Lost in the Waves
I have been spending nearly every day at the beach. I ride my bike 5 miles to the white sand, kick off my flip flops, and run to the shore. Some people like suntanning or listening to the water, but my favorite thing to do is swim. No matter how cold the water is, I submerge in the endless blue, willing myself to become one with the rhythm of the ocean. Normally, this is my time to let go of the world and think about nothing. But lately there have been issues on my mind so deep and heavy that I can’t block them out, even in my safe, happy place.
As I float and think about the things weighing on my heart, this song from my distant memory made its way to the forefront of my mind. “Saltwater burns, the tide always turns when you’re lost in the waves.” These were the first lyrics that I was reminded of. Slowly, the rest of the song crystallized and I began to sing it softly to myself as I swam. As I dove in and processed the thoughts that were weighing me down, I ironically began to feel weightless. I was able to let them go. I felt free. I felt happy. The ocean hugged me, the tide danced with me. And even though I still didn’t have all the answers, I felt peace.
When I got home, I searched for the song and listened to a version sung by one of my favorite singers once upon a time, Natalie Weiss.
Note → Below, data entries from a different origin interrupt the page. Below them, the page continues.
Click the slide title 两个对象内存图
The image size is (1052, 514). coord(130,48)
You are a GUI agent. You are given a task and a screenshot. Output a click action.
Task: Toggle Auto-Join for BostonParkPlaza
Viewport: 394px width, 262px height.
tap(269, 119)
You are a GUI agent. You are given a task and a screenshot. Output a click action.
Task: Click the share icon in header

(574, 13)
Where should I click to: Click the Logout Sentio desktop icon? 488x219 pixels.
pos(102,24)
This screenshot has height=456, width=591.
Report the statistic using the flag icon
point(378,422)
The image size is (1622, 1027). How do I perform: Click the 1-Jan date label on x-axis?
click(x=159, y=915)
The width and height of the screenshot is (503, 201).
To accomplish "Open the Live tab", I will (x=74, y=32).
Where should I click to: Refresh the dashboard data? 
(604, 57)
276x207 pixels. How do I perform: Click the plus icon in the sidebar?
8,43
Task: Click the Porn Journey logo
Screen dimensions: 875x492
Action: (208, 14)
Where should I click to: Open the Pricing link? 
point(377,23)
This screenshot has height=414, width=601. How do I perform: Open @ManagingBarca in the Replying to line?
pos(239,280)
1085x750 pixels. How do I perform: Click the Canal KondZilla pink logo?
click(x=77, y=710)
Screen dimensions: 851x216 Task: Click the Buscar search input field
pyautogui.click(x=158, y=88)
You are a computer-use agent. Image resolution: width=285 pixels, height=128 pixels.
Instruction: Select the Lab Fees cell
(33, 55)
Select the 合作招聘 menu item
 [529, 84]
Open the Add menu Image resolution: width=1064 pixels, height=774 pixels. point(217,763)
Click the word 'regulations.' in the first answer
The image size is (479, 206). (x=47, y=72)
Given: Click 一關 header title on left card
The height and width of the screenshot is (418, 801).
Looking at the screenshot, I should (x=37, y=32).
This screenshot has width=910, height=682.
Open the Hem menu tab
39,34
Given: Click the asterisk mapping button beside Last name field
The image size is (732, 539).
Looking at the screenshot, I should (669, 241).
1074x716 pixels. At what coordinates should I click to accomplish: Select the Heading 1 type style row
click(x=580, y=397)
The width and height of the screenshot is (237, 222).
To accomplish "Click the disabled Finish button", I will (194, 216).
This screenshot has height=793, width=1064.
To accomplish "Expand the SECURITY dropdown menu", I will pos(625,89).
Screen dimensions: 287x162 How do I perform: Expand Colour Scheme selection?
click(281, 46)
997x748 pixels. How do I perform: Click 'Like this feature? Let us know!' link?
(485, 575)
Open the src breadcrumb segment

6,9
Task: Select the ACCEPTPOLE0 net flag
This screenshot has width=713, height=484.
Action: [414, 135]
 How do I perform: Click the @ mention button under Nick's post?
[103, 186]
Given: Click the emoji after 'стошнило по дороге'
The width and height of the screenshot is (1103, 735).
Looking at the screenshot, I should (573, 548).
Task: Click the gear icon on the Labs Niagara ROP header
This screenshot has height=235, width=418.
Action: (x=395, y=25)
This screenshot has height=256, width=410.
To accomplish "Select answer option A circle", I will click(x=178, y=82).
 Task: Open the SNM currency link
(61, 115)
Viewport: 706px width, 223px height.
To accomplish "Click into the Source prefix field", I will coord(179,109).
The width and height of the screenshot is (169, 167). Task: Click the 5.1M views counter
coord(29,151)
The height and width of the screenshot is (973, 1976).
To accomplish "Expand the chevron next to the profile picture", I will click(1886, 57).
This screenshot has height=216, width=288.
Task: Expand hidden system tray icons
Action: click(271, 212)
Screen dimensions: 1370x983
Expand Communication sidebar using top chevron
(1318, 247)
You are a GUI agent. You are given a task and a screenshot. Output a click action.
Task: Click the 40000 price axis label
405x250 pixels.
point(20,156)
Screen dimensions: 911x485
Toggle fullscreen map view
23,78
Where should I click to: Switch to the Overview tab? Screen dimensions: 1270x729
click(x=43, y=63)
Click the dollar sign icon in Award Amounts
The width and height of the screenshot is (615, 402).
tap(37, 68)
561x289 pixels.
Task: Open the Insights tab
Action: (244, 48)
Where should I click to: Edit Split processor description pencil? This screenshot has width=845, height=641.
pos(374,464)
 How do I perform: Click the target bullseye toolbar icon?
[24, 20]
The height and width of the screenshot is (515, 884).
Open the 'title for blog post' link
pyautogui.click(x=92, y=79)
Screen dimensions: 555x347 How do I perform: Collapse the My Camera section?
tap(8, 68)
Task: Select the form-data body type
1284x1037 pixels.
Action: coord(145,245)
I figured out the chords, went to a piano, and began to sing it myself. This process was so soothing to me. I must’ve sung it 30 times in a row until the melody felt so close to my heart that it could have been mine. I fell in love with the song and what it meant to me.
Out of curiosity, I wondered what the songwriters’ motives were for writing the song. I googled the song title, nothing else, and the first thing that came up was this article. I was immediately swept up into the story and could not believe what I was reading. I felt so deeply for the father of the story, putting myself in his shoes, trying to imagine the situation happening to me. Suddenly the song had a whole new meaning. I went to a piano again and sang it with this fresh perspective, and felt that it needed to be shared with the world. That is why I decided to record this piece.
The story doesn’t end here, however. After additional research, I found that the original writers, Kooman and Dimond, wrote this about their own experience similar to mine. “How interesting,” I thought, because the lyrics so perfectly described the article. I thought surely there must be some correlation. However, when I looked at the dates, I was shocked. The song was written in 2011, and the article didn’t come out until 2012. Kooman and Dimond told a story that hadn’t even happened yet.
This song crept into my mind at a crucial processing point for me. It was written to help the songwriter process some of his own issues. And a year later, it tells the story about a boy and his father that literally got lost in the waves.
It is beautiful and artistic to me. And I want to share it with you.
One last thing about my performance of this song: the viola part is imperfectly improvised on purpose. The unpolished spontaneity of it seemed to fit my interpretation of this song. I hope that you enjoy it.